• [Stated exercise]
Count the lines in the items below that contain the string "Open", and reply with the number alone.

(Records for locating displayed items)
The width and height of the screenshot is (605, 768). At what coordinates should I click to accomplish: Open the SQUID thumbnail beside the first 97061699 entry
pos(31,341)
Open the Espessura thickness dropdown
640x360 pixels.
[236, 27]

• [The response]
2